The vinylcyclopropane rearrangement or vinylcyclopropane-cyclopentene rearrangement is a ring expansion reaction, converting a vinyl-substituted cyclopropane ring into a cyclopentene ring.

Intense experimental as well as computational investigations have revealed that mechanistically, the vinylcyclopropane rearrangement can be thought of as either a diradical-mediated two-step and/or orbital-symmetry-controlled pericyclic process. The amount by which each of the two mechanisms is operative is highly dependent on the substrate.

Due to its ability to form cyclopentene rings the vinylcyclopropane rearrangement has served several times as a key reaction in complex natural product synthesis.
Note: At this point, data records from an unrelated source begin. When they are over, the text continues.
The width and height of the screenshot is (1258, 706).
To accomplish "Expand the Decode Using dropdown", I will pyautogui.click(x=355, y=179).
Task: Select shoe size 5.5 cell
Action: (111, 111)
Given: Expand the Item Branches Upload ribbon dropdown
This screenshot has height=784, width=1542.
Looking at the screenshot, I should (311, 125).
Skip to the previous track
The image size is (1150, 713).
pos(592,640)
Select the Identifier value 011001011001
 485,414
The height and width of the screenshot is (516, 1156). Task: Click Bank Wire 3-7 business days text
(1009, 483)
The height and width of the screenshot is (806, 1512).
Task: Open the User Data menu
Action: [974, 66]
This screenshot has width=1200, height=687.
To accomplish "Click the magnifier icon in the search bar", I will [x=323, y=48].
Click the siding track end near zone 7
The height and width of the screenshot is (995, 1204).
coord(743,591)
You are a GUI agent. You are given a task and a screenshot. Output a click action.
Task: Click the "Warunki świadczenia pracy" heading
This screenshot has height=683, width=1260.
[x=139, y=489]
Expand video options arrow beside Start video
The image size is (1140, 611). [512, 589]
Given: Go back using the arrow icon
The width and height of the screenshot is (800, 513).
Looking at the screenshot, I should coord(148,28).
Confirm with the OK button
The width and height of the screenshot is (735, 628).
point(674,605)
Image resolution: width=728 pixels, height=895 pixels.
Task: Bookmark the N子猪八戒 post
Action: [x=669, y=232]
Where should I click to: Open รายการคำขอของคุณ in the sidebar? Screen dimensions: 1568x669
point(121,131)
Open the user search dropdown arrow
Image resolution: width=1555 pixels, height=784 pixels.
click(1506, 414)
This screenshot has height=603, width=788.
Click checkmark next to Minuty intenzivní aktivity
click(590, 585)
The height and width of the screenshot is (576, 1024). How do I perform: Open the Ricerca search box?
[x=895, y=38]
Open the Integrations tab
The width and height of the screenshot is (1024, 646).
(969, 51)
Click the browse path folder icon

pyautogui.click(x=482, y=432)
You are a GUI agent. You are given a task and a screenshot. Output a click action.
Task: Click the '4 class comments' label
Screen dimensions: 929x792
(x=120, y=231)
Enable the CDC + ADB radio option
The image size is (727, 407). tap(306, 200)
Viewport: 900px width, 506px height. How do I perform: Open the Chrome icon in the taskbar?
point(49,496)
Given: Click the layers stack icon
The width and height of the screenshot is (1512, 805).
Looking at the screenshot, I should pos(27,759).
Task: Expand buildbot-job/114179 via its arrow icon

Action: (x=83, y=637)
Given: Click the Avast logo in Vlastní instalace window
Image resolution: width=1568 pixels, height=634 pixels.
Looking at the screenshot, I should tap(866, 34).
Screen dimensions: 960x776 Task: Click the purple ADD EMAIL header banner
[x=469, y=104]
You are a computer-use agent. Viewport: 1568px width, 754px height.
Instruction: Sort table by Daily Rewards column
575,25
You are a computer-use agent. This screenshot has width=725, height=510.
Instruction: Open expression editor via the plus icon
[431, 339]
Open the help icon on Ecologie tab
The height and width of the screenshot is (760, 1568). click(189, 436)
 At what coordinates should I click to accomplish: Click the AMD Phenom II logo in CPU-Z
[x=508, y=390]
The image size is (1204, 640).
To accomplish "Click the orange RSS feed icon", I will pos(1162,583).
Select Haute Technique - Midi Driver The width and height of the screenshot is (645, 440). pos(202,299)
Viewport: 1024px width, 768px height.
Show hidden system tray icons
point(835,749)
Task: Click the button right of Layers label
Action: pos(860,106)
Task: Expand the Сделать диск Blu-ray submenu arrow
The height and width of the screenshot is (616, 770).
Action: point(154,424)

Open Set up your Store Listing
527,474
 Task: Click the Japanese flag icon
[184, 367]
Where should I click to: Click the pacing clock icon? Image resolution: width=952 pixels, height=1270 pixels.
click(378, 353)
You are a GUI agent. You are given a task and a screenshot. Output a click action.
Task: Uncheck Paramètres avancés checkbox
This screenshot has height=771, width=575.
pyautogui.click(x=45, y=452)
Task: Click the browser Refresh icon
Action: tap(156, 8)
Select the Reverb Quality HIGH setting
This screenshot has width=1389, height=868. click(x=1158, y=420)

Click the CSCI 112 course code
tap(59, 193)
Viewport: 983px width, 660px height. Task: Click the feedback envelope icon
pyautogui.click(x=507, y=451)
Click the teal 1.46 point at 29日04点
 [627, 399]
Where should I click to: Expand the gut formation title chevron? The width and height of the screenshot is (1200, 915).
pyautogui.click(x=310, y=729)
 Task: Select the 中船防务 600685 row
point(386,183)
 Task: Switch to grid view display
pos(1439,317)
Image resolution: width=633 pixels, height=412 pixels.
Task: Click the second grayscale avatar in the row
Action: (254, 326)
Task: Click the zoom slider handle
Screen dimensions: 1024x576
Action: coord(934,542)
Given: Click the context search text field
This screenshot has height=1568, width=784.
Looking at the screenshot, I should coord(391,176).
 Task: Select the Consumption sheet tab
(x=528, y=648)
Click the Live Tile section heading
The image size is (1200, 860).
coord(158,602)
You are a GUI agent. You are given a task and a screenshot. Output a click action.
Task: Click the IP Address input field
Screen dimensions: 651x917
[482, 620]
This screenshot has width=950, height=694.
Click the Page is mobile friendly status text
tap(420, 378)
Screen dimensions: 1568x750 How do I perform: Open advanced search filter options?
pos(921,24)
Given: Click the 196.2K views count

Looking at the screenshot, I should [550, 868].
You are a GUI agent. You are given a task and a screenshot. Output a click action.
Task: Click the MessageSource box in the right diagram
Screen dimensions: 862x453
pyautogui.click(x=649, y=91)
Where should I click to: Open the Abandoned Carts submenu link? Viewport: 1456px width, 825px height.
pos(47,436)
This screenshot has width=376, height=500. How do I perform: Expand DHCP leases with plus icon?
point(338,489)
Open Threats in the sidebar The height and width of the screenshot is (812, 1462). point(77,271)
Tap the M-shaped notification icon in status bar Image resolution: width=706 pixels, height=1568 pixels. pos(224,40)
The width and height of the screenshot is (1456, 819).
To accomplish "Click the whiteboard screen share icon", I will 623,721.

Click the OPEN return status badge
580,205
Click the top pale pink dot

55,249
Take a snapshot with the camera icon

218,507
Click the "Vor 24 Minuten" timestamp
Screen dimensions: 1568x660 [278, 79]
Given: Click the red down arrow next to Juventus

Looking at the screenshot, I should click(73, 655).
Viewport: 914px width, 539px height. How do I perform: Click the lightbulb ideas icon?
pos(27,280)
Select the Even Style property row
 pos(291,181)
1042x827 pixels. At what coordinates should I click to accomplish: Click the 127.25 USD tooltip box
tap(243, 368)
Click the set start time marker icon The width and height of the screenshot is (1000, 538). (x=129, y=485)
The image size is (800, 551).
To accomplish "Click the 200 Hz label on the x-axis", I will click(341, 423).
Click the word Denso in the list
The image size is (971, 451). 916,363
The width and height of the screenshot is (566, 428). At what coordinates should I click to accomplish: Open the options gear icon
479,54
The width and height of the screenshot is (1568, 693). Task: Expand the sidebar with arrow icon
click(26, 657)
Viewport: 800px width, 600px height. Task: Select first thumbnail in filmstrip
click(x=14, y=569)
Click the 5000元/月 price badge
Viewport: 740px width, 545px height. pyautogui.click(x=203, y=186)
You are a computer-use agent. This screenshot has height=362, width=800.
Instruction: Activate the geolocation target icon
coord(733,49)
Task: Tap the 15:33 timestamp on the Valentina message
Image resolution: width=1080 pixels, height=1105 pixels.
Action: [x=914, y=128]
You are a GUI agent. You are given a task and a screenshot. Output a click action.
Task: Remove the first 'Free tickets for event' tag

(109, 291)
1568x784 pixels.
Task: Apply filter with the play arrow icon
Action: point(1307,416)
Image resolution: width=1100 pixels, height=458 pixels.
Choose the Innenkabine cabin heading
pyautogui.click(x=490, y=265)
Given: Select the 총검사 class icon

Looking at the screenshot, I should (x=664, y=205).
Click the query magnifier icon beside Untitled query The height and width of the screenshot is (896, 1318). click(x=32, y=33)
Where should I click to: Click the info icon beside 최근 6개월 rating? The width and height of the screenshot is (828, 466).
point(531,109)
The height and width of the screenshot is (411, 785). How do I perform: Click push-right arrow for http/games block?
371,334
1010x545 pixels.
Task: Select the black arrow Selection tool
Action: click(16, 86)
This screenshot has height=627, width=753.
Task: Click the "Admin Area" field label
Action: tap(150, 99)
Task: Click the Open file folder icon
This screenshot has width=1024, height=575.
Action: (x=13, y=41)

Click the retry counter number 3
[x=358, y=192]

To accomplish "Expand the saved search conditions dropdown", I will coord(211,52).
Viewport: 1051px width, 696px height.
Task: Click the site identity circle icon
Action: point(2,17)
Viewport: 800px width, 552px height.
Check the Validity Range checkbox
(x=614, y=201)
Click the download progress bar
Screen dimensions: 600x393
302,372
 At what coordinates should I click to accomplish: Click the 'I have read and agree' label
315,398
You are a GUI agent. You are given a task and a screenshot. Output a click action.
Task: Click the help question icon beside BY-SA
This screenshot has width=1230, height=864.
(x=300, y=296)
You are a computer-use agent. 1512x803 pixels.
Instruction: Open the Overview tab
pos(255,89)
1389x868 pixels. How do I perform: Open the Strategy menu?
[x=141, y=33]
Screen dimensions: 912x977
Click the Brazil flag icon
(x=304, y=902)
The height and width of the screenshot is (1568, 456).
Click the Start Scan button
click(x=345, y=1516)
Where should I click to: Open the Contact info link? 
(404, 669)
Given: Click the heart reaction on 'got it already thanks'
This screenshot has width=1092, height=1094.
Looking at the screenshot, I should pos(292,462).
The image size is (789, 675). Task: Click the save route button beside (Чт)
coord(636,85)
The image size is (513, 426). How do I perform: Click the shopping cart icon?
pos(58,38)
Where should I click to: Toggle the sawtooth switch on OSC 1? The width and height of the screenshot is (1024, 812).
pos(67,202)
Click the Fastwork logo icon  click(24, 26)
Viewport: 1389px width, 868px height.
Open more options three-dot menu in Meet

In 1959, a young research chemist with Humble Oil and Refining (Esso, now Exxon) named Norman P. Neureiter was instructed to find new uses for the excess butadiene produced from one of the refinery processes. Discussions about carbene chemistry with one of the company's most respectable consultants at the time, William von Eggers Doering, then a professor at Yale, led the young Ph.D. graduate from Northwestern University to follow a recent procedure combining both, carbenes and butadiene. In particular the procedure described the reaction of 1,3-butadiene with carbenes generated from the action of base on chloroform or bromoform, which had been studied previously by Doering. Neureiter then took the resulting 1,1-dichloro-2,2-dimethylcyclopropane and under pyrolysis conditions (above 400 °C) discovered a rearrangement to 4,4-dichlorocyclopentene which today is considered to be the first thermal vinylcyclopropane-cyclopentene rearrangement in history.

The corresponding all-carbon version of the reaction was independently reported by Emanuel Vogel and Overberger & Borchert just one year after the Neureiter publication appeared. Interestingly Doering, although actively interacting with Humble Oil and Refining - and therefore also with Neureiter - as a consultant, in a 1963 publication stated the following : "CREDIT for discovery that vinylcyclopropane rearranges to cyclopentene is due to Overberger and Borchert, and Vogel et al., who appear to have developed several examples of the rearrangement independently." The development of further vinylcyclopropane rearrangement variants didn't take long as demonstrated by Atkinson & Rees in 1967, Lwowski in 1968. and Paladini & Chuche in 1971.